[Begin Dataset records]
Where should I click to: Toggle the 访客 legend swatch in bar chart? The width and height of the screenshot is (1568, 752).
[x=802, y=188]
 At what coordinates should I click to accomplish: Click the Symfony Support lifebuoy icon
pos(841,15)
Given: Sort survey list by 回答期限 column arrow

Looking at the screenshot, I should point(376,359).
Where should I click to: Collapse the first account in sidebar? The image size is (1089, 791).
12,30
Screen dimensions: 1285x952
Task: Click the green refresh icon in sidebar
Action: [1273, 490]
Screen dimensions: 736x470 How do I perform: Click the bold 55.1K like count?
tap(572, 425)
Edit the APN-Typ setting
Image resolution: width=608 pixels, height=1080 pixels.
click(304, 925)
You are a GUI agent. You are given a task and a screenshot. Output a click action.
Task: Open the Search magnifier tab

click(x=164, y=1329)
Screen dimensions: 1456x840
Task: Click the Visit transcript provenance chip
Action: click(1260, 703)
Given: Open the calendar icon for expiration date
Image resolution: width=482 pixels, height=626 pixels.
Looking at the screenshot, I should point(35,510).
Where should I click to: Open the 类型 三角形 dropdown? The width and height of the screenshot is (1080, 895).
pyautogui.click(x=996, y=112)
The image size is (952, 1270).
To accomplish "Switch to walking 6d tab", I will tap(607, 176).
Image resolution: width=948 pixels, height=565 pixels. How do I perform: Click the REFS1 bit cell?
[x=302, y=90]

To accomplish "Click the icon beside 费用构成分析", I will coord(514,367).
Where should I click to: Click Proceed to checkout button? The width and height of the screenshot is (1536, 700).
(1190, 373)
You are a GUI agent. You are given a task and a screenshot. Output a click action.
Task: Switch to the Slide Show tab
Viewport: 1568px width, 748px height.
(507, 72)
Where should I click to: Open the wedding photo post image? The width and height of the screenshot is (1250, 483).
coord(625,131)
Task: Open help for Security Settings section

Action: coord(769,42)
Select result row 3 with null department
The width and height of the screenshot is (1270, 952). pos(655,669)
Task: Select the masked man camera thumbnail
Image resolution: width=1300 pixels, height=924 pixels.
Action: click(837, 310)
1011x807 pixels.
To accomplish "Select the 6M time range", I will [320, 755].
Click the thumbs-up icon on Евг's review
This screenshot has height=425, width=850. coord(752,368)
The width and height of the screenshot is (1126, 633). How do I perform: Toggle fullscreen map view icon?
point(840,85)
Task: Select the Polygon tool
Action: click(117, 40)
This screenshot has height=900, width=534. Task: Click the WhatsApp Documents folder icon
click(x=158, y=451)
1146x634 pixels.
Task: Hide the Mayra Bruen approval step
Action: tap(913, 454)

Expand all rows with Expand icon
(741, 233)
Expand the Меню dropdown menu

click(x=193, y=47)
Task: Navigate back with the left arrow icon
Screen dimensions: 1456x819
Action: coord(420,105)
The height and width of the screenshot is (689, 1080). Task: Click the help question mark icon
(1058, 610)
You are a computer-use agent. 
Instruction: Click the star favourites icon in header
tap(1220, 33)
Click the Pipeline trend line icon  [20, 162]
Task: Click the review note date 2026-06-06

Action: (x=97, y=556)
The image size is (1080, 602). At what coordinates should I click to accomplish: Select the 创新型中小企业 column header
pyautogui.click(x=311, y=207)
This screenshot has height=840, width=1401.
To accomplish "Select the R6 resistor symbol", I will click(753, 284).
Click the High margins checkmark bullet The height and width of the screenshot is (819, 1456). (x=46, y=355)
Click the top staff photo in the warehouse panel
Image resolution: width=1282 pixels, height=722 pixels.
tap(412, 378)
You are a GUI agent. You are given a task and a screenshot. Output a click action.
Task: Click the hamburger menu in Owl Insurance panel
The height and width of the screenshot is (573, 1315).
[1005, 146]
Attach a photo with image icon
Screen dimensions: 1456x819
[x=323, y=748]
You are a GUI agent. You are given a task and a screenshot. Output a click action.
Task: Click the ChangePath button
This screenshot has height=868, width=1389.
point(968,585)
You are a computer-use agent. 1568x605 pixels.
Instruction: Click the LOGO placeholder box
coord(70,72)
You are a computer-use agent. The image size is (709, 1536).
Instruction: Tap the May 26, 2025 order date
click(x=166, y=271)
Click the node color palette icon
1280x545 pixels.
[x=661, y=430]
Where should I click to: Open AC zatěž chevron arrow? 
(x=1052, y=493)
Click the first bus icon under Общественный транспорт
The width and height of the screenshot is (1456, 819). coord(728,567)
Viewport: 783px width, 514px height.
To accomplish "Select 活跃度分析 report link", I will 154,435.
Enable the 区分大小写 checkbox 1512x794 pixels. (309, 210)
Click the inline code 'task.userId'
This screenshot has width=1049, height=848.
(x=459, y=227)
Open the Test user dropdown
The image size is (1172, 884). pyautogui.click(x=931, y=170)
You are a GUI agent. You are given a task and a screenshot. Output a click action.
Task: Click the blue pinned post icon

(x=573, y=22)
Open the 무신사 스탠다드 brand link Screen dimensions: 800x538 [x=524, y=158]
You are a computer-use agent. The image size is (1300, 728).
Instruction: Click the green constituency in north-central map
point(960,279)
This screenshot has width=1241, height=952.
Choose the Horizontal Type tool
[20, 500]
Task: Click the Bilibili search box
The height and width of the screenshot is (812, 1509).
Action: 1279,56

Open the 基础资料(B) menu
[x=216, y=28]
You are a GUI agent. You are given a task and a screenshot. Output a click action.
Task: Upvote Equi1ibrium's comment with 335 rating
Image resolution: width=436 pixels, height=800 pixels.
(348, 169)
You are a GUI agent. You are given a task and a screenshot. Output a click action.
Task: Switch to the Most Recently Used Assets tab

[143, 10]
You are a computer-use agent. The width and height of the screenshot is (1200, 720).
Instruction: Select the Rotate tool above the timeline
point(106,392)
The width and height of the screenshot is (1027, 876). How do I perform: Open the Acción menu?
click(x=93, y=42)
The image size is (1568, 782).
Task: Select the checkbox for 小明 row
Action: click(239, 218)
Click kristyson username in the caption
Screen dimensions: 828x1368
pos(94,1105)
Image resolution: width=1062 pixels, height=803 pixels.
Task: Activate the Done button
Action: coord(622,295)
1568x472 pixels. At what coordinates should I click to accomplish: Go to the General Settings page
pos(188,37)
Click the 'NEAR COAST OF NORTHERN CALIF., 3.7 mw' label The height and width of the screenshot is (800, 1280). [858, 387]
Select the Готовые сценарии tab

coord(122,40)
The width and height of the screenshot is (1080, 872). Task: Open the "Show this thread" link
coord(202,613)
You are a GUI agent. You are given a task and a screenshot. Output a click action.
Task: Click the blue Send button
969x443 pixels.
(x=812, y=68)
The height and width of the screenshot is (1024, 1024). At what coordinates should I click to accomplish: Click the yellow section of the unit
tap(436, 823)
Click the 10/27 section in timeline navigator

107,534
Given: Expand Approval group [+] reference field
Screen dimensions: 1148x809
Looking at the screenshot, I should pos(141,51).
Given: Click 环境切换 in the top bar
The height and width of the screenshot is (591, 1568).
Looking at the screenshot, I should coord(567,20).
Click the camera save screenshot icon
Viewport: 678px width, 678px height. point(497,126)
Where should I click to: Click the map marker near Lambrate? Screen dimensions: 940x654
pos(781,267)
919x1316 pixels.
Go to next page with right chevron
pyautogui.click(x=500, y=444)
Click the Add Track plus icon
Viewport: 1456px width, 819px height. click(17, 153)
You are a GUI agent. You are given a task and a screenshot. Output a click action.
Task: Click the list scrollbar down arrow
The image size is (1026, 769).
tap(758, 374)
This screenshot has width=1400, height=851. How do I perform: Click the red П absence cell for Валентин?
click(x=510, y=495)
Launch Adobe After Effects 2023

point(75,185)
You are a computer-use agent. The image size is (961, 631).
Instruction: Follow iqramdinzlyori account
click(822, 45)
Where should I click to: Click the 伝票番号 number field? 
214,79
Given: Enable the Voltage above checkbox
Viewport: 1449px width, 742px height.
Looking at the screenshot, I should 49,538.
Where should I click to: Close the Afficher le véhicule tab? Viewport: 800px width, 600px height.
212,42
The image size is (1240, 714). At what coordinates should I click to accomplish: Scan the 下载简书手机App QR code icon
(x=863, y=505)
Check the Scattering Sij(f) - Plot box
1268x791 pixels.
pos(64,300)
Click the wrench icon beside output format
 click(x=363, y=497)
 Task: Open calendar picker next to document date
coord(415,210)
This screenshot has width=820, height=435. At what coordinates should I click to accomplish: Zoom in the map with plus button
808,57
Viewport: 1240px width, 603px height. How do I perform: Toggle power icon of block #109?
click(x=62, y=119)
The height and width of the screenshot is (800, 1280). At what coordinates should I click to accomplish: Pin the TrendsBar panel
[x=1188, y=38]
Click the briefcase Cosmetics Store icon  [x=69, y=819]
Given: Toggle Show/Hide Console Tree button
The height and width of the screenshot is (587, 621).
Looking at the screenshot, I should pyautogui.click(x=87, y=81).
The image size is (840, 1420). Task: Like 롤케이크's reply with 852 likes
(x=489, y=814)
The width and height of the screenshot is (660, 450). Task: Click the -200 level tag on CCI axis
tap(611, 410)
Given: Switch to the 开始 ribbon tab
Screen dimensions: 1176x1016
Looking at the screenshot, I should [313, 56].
[End Dataset records]
== Instructions to follow ==
Which lines of the records above contain the word "Toggle"? Return each of them, treating uppercase and lowercase as different.

== Right answer ==
Where should I click to: Toggle the 访客 legend swatch in bar chart? The width and height of the screenshot is (1568, 752).
The width and height of the screenshot is (1126, 633). How do I perform: Toggle fullscreen map view icon?
Viewport: 1240px width, 603px height. How do I perform: Toggle power icon of block #109?
Given: Toggle Show/Hide Console Tree button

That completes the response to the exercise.